Back in 2010, we featured a segment on “devil tumors,” (officially known as DFTD, or devil facial tumor disease) - a really gnarly, contagious tumor that plagues Tasmanian devils. It was first discovered in 1996, when wildlife photographer Christo Baars stumbled upon this:

 What made this tumor so terrifying - aside from its grotesque appearance, bulging from eye sockets and dangling off cheeks - was its crazy contagiousness. Cancer is not a cold: it’s not supposed to be catchable … and it was assumed to be a freak of nature.

But now, a second, contagious tumor has been discovered. Ruth Pye, a graduate student at University of Tasmania, documented it in March 2014.

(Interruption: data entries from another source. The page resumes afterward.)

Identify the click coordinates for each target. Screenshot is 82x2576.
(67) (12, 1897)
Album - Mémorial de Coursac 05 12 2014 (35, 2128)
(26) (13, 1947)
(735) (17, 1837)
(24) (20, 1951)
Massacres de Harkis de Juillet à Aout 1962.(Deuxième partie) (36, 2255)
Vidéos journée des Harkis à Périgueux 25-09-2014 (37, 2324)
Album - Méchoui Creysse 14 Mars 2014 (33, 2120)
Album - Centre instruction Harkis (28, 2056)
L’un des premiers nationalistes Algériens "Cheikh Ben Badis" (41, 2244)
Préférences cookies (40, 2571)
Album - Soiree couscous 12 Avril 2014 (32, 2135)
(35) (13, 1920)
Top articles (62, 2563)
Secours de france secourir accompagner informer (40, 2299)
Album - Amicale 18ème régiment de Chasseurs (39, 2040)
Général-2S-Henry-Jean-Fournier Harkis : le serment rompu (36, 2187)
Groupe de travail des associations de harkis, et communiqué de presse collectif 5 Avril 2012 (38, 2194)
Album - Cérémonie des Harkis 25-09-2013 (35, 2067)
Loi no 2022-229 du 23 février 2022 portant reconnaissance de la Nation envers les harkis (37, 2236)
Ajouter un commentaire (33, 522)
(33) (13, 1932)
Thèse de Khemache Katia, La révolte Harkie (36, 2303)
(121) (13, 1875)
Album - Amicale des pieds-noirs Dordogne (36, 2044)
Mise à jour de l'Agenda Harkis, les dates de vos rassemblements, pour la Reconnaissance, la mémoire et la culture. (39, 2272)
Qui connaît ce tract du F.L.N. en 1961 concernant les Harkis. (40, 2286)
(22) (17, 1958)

 “It’s just turned everything upside down,” Elizabeth Murchison, a researcher studying DFTD at University of Cambridge, told me over the phone. “For us working in the field, it’s the last thing we could have possibly imagined!”

 This new tumor, DFT2, appears totally different from the first one (relabeled DFT1). That’s important, because it’s not just a mutation. Murchison believes the two sprang up independently of each other.

 Why’s that? Well, researchers believe all DFT1 cases originated from one female devil that probably lived 20-30 years ago. They all have pretty much the same genetic markers and two inherited X chromosomes, because they all got their DNA from that first lady devil’s tumor.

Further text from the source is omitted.